EXERCISE INSTRUCTIONS ->
Records appear below. Give all of them again, exactly.

EXTRACTED MATERIAL ->
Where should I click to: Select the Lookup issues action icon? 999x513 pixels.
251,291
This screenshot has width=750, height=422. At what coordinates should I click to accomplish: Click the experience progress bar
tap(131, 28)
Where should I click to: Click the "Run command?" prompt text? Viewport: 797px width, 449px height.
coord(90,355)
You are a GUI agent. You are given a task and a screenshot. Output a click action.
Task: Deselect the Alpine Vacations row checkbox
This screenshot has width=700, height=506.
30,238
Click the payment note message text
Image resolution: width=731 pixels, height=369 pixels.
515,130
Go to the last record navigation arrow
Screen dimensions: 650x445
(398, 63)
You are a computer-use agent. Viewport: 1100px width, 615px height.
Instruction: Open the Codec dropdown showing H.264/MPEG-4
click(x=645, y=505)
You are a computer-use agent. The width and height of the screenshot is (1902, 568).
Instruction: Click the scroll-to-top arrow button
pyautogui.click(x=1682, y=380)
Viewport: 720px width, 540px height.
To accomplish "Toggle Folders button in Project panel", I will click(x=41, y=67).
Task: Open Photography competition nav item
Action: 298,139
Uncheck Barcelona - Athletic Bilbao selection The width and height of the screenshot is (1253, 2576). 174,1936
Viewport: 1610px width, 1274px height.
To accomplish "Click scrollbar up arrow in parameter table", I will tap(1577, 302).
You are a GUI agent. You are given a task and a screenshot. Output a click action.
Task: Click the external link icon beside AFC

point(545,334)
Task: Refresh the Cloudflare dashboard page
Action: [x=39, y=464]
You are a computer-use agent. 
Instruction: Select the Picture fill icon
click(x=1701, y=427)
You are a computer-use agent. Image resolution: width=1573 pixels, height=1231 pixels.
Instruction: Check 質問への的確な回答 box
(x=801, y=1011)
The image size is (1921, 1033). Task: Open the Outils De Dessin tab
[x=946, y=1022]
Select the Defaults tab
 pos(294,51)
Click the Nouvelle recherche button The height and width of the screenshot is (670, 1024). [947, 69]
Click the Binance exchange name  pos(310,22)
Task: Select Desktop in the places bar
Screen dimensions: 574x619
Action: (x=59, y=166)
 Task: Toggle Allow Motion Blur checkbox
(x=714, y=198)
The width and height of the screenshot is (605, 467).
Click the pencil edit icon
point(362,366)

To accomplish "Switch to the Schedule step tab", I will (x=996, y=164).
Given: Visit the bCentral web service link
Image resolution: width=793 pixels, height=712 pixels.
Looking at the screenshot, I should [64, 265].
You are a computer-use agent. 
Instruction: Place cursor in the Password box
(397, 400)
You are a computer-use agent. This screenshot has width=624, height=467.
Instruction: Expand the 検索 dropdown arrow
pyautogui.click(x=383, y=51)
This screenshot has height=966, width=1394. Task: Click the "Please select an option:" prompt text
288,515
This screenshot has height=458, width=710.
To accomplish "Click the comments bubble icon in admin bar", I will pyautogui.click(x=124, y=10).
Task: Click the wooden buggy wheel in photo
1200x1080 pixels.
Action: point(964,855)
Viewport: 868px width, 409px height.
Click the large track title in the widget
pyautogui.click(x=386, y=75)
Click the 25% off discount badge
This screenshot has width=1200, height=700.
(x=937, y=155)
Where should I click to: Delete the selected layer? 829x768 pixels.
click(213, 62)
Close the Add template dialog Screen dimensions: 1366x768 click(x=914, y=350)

ANSWER SPACE ->
Where should I click to: Select the Lookup issues action icon? 999x513 pixels.
251,291
This screenshot has width=750, height=422. At what coordinates should I click to accomplish: Click the experience progress bar
tap(131, 28)
Where should I click to: Click the "Run command?" prompt text? Viewport: 797px width, 449px height.
coord(90,355)
You are a GUI agent. You are given a task and a screenshot. Output a click action.
Task: Deselect the Alpine Vacations row checkbox
This screenshot has width=700, height=506.
30,238
Click the payment note message text
Image resolution: width=731 pixels, height=369 pixels.
515,130
Go to the last record navigation arrow
Screen dimensions: 650x445
(398, 63)
You are a computer-use agent. Viewport: 1100px width, 615px height.
Instruction: Open the Codec dropdown showing H.264/MPEG-4
click(x=645, y=505)
You are a computer-use agent. The width and height of the screenshot is (1902, 568).
Instruction: Click the scroll-to-top arrow button
pyautogui.click(x=1682, y=380)
Viewport: 720px width, 540px height.
To accomplish "Toggle Folders button in Project panel", I will click(x=41, y=67).
Task: Open Photography competition nav item
Action: 298,139
Uncheck Barcelona - Athletic Bilbao selection The width and height of the screenshot is (1253, 2576). 174,1936
Viewport: 1610px width, 1274px height.
To accomplish "Click scrollbar up arrow in parameter table", I will tap(1577, 302).
You are a GUI agent. You are given a task and a screenshot. Output a click action.
Task: Click the external link icon beside AFC

point(545,334)
Task: Refresh the Cloudflare dashboard page
Action: [x=39, y=464]
You are a computer-use agent. 
Instruction: Select the Picture fill icon
click(x=1701, y=427)
You are a computer-use agent. Image resolution: width=1573 pixels, height=1231 pixels.
Instruction: Check 質問への的確な回答 box
(x=801, y=1011)
The image size is (1921, 1033). Task: Open the Outils De Dessin tab
[x=946, y=1022]
Select the Defaults tab
 pos(294,51)
Click the Nouvelle recherche button The height and width of the screenshot is (670, 1024). [947, 69]
Click the Binance exchange name  pos(310,22)
Task: Select Desktop in the places bar
Screen dimensions: 574x619
Action: (x=59, y=166)
 Task: Toggle Allow Motion Blur checkbox
(x=714, y=198)
The width and height of the screenshot is (605, 467).
Click the pencil edit icon
point(362,366)

To accomplish "Switch to the Schedule step tab", I will (x=996, y=164).
Given: Visit the bCentral web service link
Image resolution: width=793 pixels, height=712 pixels.
Looking at the screenshot, I should [64, 265].
You are a computer-use agent. 
Instruction: Place cursor in the Password box
(397, 400)
You are a computer-use agent. This screenshot has width=624, height=467.
Instruction: Expand the 検索 dropdown arrow
pyautogui.click(x=383, y=51)
This screenshot has height=966, width=1394. Task: Click the "Please select an option:" prompt text
288,515
This screenshot has height=458, width=710.
To accomplish "Click the comments bubble icon in admin bar", I will pyautogui.click(x=124, y=10).
Task: Click the wooden buggy wheel in photo
1200x1080 pixels.
Action: point(964,855)
Viewport: 868px width, 409px height.
Click the large track title in the widget
pyautogui.click(x=386, y=75)
Click the 25% off discount badge
This screenshot has width=1200, height=700.
(x=937, y=155)
Where should I click to: Delete the selected layer? 829x768 pixels.
click(213, 62)
Close the Add template dialog Screen dimensions: 1366x768 click(x=914, y=350)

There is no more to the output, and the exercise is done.